James Wayne Causey
- Bats Left, Throws Right
- Height 5' 10½", Weight 175 lb.
- High School Neville High School
- Debut June 5, 1955
- Final Game September 10, 1968
- Born December 26, 1936 in Ruston, LA USA
"Probably enough that I wouldn't have gone to work at a glass plant." - Wayne Causey, after being asked about the salaries of big leaguers now compared to his day and what a versatile infielder coming off a season hitting .280 would make
The Baltimore Orioles signed infielder Wayne Causey as an amateur free agent (Bonus Baby) on June 4, 1955. He remained on the teams's roster during the 1955-1956 seasons because of the bonus rule of the day. Playing in 50 to 60 games each year, he hit .186 in 263 total at bats. He was sent to the minors for a few years of seasoning once his mandatory apprenticeship was up, playing for the San Antonio Missions, Louisville Colonels and the Vancouver Mounties. He appeared in 440 games and hit .249 from 1957 through 1960. The Orioles of the mid-1950s replaced Hall of Fame third baseman George Kell with Hall of Fame third baseman Brooks Robinson, leaving no room at the inn for Wayne, who was traded to the Kansas City Athletics on January 24, 1961.

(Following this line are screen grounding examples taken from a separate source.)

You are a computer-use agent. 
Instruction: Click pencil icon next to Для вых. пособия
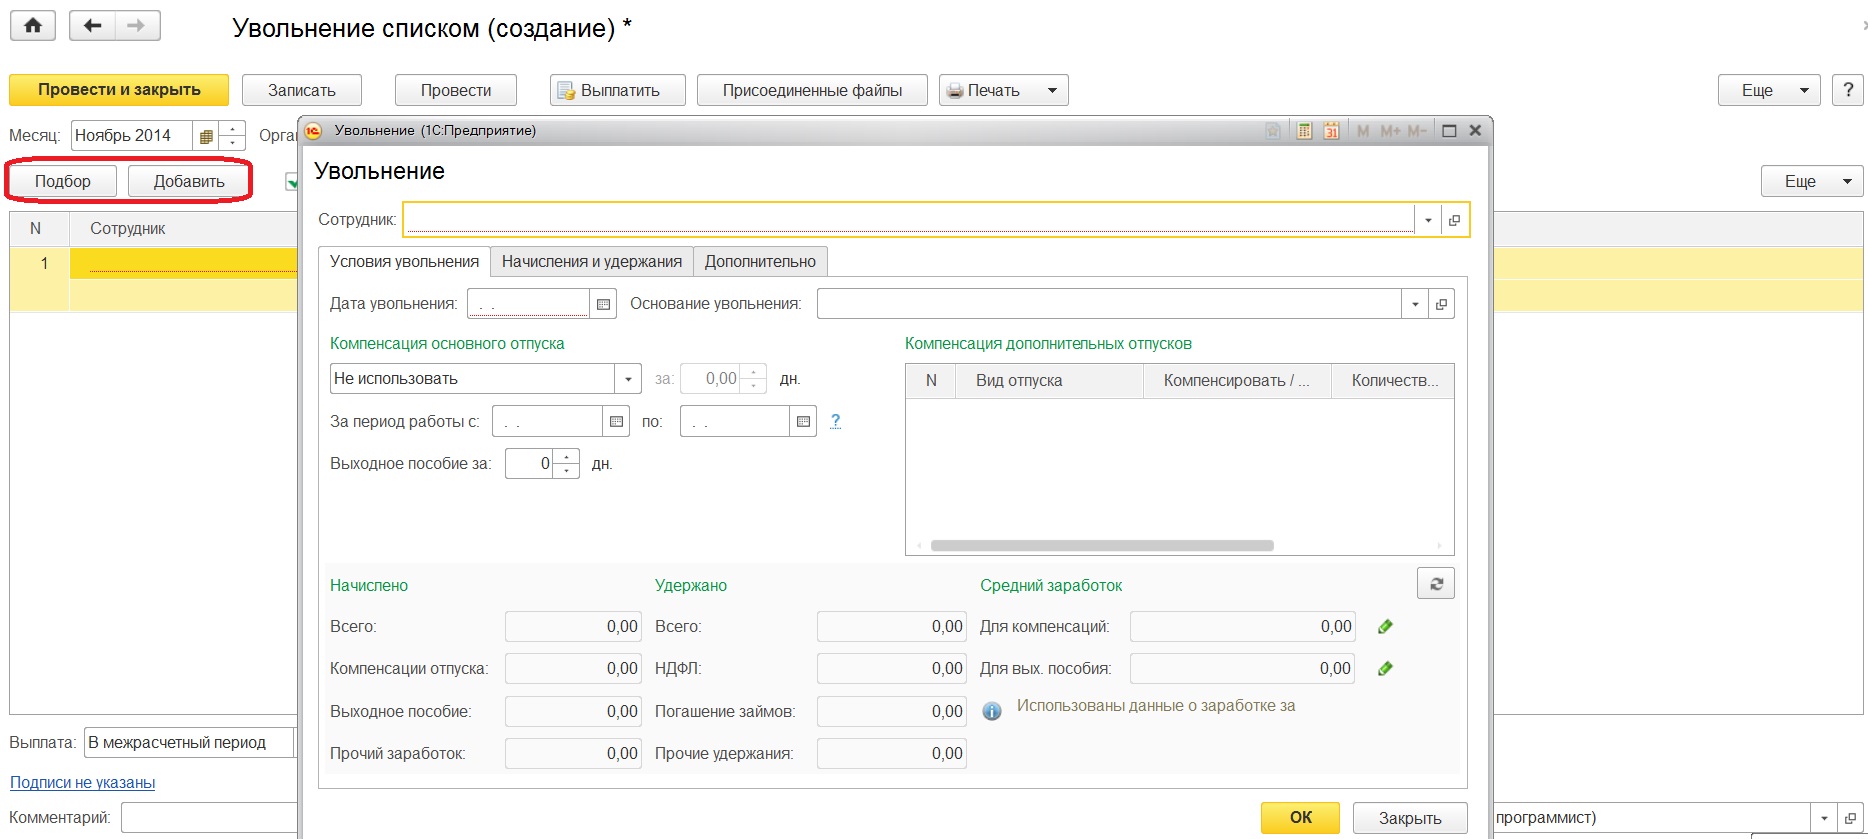pyautogui.click(x=1385, y=669)
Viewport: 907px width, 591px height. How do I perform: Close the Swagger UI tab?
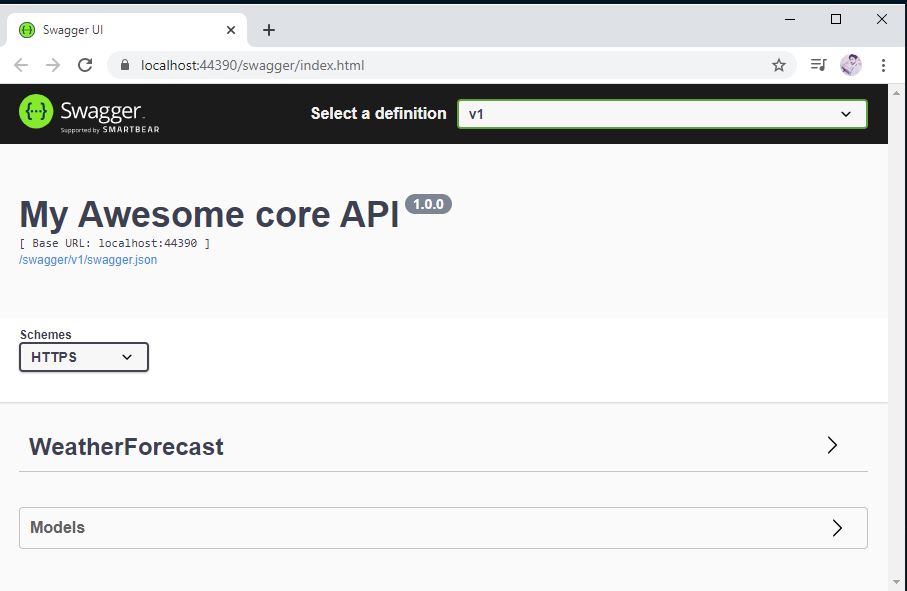click(x=231, y=30)
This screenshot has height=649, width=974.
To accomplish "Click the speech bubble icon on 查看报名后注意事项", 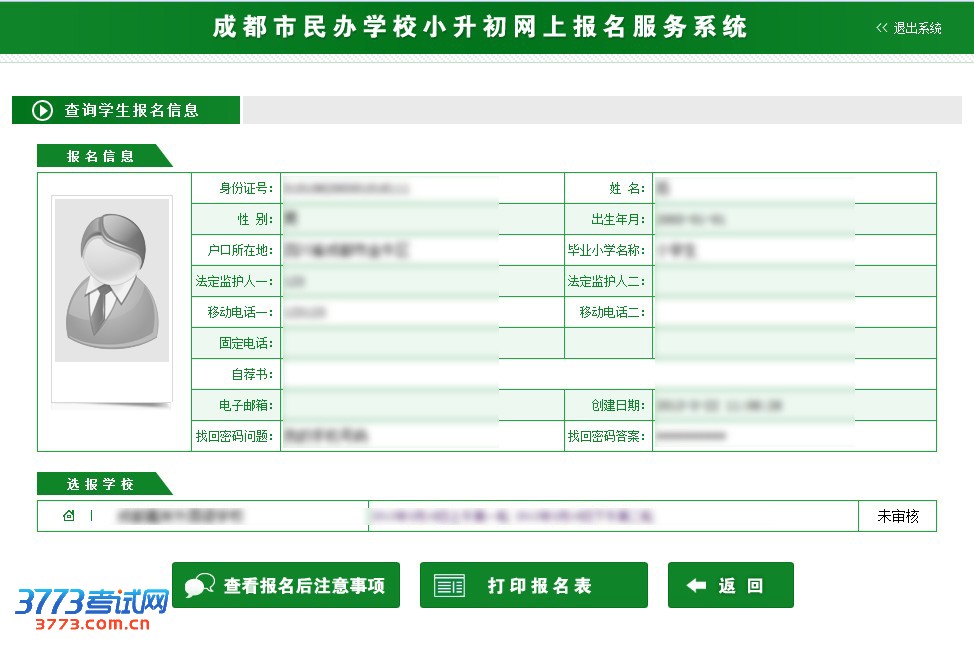I will click(200, 586).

Causey emerged at shortstop for the 1961 team and put together a solid pair of back-to-back campaigns in 1963 and 1964, hitting .280 and .281. Bert Campaneris came along the next year and Causey moved on to the Chicago White Sox, the California Angels and Atlanta Braves before closing out his major league career with the Atlanta Braves in 1968. Arguably the pure definition of an average ballplayer, Causey hit .252 in 1,105 games. Most of his career was spent in the second deadball era, making him a better hitter than appears at first glance. He appeared in over 400 games at shortstop, over 300 at second base and another 200-plus at third base, fielding at a combined .966 clip.
Causey remained in baseball as a ticket manager and later a scouting supervisor in the southeast for the Kansas City Royals. In the mid-1970s, he returned to his hometown of Ruston, LA, where he was employed with the Ball-Incon Glass Company, eventually becoming plant manager.